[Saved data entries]
──────────────────────────────

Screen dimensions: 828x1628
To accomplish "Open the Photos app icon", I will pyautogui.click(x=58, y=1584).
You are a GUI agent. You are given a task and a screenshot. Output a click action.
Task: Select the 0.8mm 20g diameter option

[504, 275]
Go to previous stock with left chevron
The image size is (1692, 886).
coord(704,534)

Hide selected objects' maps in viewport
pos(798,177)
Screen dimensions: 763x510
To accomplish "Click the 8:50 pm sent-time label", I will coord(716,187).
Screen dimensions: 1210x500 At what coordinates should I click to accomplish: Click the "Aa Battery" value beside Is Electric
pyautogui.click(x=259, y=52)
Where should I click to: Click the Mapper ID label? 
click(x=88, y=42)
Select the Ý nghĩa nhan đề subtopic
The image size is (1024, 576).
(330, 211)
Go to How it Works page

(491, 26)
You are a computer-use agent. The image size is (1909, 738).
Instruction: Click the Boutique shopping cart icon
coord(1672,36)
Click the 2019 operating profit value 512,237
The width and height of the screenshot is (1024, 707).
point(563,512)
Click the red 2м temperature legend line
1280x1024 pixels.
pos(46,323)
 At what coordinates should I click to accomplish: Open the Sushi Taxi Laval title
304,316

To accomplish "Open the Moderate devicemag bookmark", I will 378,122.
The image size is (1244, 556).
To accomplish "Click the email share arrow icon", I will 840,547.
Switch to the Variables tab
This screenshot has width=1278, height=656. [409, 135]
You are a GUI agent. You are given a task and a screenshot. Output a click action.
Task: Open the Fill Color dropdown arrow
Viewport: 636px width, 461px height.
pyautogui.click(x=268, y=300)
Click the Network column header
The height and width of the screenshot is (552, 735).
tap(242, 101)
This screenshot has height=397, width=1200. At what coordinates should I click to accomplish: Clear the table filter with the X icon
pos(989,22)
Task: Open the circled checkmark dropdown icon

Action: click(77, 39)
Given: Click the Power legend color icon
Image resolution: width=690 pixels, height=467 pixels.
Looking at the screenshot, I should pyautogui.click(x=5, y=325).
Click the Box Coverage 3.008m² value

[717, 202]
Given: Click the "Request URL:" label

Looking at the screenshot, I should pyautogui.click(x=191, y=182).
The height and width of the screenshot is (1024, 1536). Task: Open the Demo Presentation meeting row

──────────────────────────────

The answer should be an exact reproduction of all the entries.

Screen dimensions: 828x1628
To accomplish "Open the Photos app icon", I will pyautogui.click(x=58, y=1584).
You are a GUI agent. You are given a task and a screenshot. Output a click action.
Task: Select the 0.8mm 20g diameter option

[504, 275]
Go to previous stock with left chevron
The image size is (1692, 886).
coord(704,534)

Hide selected objects' maps in viewport
pos(798,177)
Screen dimensions: 763x510
To accomplish "Click the 8:50 pm sent-time label", I will coord(716,187).
Screen dimensions: 1210x500 At what coordinates should I click to accomplish: Click the "Aa Battery" value beside Is Electric
pyautogui.click(x=259, y=52)
Where should I click to: Click the Mapper ID label? 
click(x=88, y=42)
Select the Ý nghĩa nhan đề subtopic
The image size is (1024, 576).
(330, 211)
Go to How it Works page

(491, 26)
You are a computer-use agent. The image size is (1909, 738).
Instruction: Click the Boutique shopping cart icon
coord(1672,36)
Click the 2019 operating profit value 512,237
The width and height of the screenshot is (1024, 707).
point(563,512)
Click the red 2м temperature legend line
1280x1024 pixels.
pos(46,323)
 At what coordinates should I click to accomplish: Open the Sushi Taxi Laval title
304,316

To accomplish "Open the Moderate devicemag bookmark", I will 378,122.
The image size is (1244, 556).
To accomplish "Click the email share arrow icon", I will 840,547.
Switch to the Variables tab
This screenshot has width=1278, height=656. [409, 135]
You are a GUI agent. You are given a task and a screenshot. Output a click action.
Task: Open the Fill Color dropdown arrow
Viewport: 636px width, 461px height.
pyautogui.click(x=268, y=300)
Click the Network column header
The height and width of the screenshot is (552, 735).
tap(242, 101)
This screenshot has height=397, width=1200. At what coordinates should I click to accomplish: Clear the table filter with the X icon
pos(989,22)
Task: Open the circled checkmark dropdown icon

Action: click(77, 39)
Given: Click the Power legend color icon
Image resolution: width=690 pixels, height=467 pixels.
Looking at the screenshot, I should pyautogui.click(x=5, y=325).
Click the Box Coverage 3.008m² value

[717, 202]
Given: Click the "Request URL:" label

Looking at the screenshot, I should pyautogui.click(x=191, y=182).
The height and width of the screenshot is (1024, 1536). Task: Open the Demo Presentation meeting row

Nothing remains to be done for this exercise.